══ Entries shown
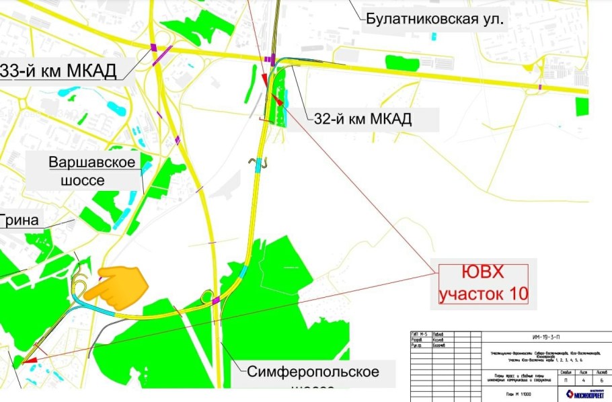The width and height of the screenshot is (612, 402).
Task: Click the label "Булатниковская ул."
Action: pyautogui.click(x=434, y=19)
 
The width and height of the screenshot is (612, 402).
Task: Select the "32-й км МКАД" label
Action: pyautogui.click(x=362, y=120)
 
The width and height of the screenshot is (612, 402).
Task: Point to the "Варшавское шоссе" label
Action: pyautogui.click(x=92, y=171)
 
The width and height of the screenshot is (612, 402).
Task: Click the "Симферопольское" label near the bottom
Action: pyautogui.click(x=313, y=372)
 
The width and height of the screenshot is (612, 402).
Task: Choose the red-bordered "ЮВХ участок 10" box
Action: pyautogui.click(x=483, y=283)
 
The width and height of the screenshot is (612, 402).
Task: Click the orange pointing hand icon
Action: pyautogui.click(x=123, y=284)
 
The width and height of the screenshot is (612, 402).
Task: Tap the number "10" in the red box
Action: pyautogui.click(x=514, y=293)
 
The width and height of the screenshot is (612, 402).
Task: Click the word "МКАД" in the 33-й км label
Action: pyautogui.click(x=87, y=70)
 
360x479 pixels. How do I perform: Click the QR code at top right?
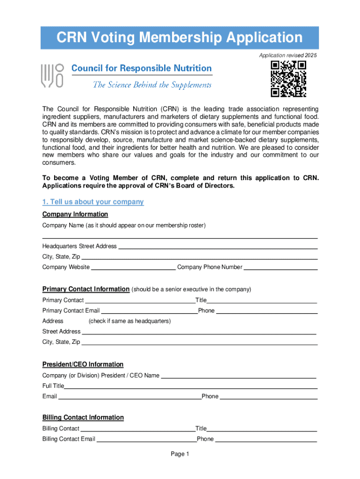click(x=288, y=79)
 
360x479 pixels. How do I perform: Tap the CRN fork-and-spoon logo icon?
click(x=52, y=76)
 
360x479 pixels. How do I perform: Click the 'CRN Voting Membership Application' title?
click(x=180, y=37)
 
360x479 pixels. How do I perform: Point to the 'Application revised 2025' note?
click(x=288, y=56)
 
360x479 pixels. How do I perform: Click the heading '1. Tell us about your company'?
click(x=93, y=202)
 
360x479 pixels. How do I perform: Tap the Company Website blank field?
click(x=133, y=269)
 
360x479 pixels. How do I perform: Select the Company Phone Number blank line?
click(x=281, y=269)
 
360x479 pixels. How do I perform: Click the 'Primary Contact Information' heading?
click(x=86, y=289)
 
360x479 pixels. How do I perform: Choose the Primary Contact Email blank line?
click(x=149, y=312)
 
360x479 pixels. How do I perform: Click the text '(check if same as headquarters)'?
click(x=130, y=321)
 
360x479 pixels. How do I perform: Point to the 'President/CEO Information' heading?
click(x=83, y=364)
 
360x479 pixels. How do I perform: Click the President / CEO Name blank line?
click(x=238, y=377)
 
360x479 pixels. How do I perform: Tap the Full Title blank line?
click(x=191, y=387)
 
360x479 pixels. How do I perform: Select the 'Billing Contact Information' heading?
click(x=83, y=417)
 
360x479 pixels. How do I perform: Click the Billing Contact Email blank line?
click(x=146, y=440)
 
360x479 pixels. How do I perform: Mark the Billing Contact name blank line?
click(x=137, y=430)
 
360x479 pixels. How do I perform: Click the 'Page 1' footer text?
click(x=180, y=454)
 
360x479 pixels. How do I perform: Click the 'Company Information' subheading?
click(x=75, y=214)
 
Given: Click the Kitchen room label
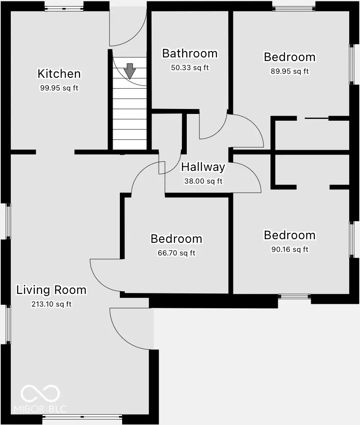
════
» **Task to complete**: Can you copy, word for word, the lines running from the start of the records through the line containing "click(x=180, y=37)", both ends included, leaving the pictures out?

» **Task answer**:
The width and height of the screenshot is (612, 402).
Task: Click the label "Булатниковская ул."
Action: pyautogui.click(x=434, y=19)
 
The width and height of the screenshot is (612, 402).
Task: Select the "32-й км МКАД" label
Action: pyautogui.click(x=362, y=120)
 
The width and height of the screenshot is (612, 402).
Task: Point to the "Варшавское шоссе" label
Action: pyautogui.click(x=92, y=171)
 
The width and height of the screenshot is (612, 402).
Task: Click the "Симферопольское" label near the bottom
Action: pyautogui.click(x=313, y=372)
 
The width and height of the screenshot is (612, 402).
Task: Choose the red-bordered "ЮВХ участок 10" box
Action: pyautogui.click(x=483, y=283)
 
The width and height of the screenshot is (612, 402).
Task: Click the orange pointing hand icon
Action: pyautogui.click(x=123, y=284)
 
The width and height of the screenshot is (612, 402).
Task: Tap the number "10" in the red box
Action: pyautogui.click(x=514, y=293)
 
The width and height of the screenshot is (612, 402).
Task: Click the word "МКАД" in the 33-й км label
Action: pyautogui.click(x=87, y=70)
 
360x479 pixels. How do I perform: Click the QR code at top right?
click(x=288, y=79)
 
360x479 pixels. How do I perform: Tap the CRN fork-and-spoon logo icon?
click(x=52, y=76)
 
360x479 pixels. How do I perform: Click the 'CRN Voting Membership Application' title?
click(x=180, y=37)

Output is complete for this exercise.